In his youth, Baba didn’t imagine himself becoming American. When he moved to Chicago in 1965, he had just received an undergraduate degree in City Planning from Southern Illinois University. Baba was committed to following his father, Mohammad, into civil service. His first steady paycheck out of college entailed working for a city agency that supported South Side Chicago youth to access employment opportunities. It was the reason he became naturalized. Citizenship was one of the hiring requirements, and he really wanted the job.

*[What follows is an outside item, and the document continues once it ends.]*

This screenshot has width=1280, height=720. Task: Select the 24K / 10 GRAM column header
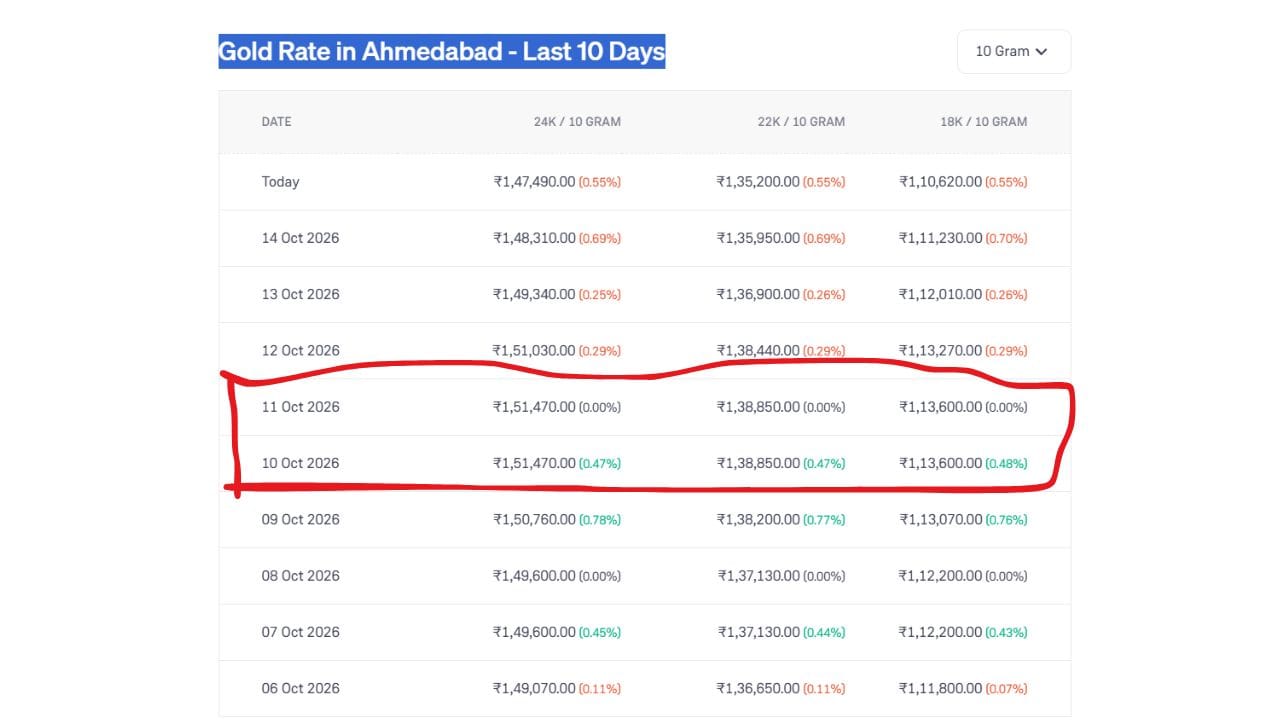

This is the story he told me for as long as I can remember. Baba styled himself a reluctant American, backing into citizenship while the rest of his family, still tethered to Iran, watched from a distance. His birthright was limitless in Iran: the vaulted gardens of Isfahan where he was born, the steel beasts of the Trans-Iranian Railway upon which his father managed hundreds of miles of tracks, the earthbound presence of Damavand—a volcanic peak that is part of northern Iran’s Alborz mountain range—where the family escaped Tehrani summer heat in the sweet mountain air. Why give that up?
Baba traveled to the U.S. on a student visa in 1954, a year after Mohammed Mossadegh, the only Iranian national leader ever elected by popular vote, was overthrown by the MI6 and CIA-affiliated proxies of Winston Churchill and Dwight D. Eisenhower. Mossadegh had dreamed of nationalizing Iranian oil. In Mossadegh’s place, a brown-skinned, white supremacist puppet king—Shah Mohammad Reza Pahlavi—was offered a golden cage from which to rule.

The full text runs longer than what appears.